L'ART DU TENOR EST TEL QU'ON SUCCOMBE RAPIDEMENT
PARIS
JONAS KAUFMANN Michael Güttler (dm)
Théâtre des Champs-Élysées, 17 mars
Smoking très classe, mais barbe «effet trois jours» et boucles en bataille: Jonas Kaufmann, sourire craquant, est hyper sexy et avant même qu’il n’ouvre la bouche, une partie de l’auditoire est conquise. Italien (Tosca, La Bohème), allemand (Martha, Lohengrin), français (Werther, Carmen), le programme aligne les tubes, garantissant une salle pleine, mais constituant un risque pour l’interprète, forcément soumis aux plus rudes comparaisons.
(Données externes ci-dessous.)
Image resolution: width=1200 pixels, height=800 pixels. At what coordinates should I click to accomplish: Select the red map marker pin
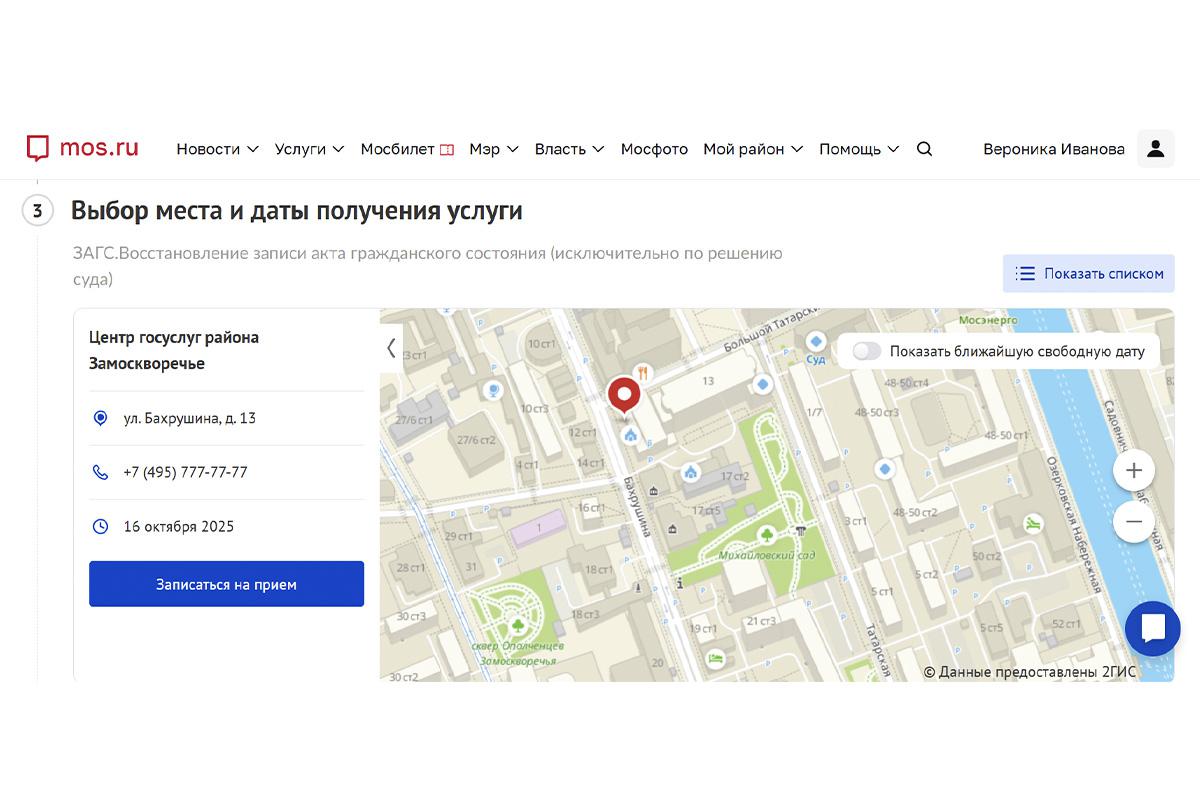coord(623,394)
L’étrangeté du timbre, très sombre, déconcerte un bref instant : on est habitué à des Rodolfo, des Cavaradossi plus lumineux et ensoleillés, de couleur sonore plus italienne. Mais l’art du ténor est tel qu’on succombe rapidement. Lyonel enflammé, Werther murmuré comme dans un songe: les deux sont magnifiques. Implacablement contrôlé, le chant affirme son intelligence et son élégance. Irrésistible et poignant, le récit du Graal d’un Lohengrin jeune et poète ; et, tout aussi captivant, «La fleur que tu m’avais jetée », chanté à mi-voix, avec ce si bémol piano -que Bizet souhaitait — Don José, à ce moment, est bien une «chose» qui ne s’appartient plus. Les bis italiens (L’Arlesiana, Rigoletto et sa «Donna è mobile», le charmant Non ti scordar di me) n’apportent rien à la gloire du ténor; mais le Rêve de Des Grieux (Manon) est une pure merveille, pastel admirablement dessiné par un véritable artiste au sommet de ses moyens.

Bon accompagnement de l’Orchestre National de Belgique, dirigé par le jeune chef allemand Michael Güttler. L’ouverture de La forza del destino et les extraits symphoniques de Carmen eussent toutefois merité un peu moins d’ostentation et de superficialité dans l’exubérance.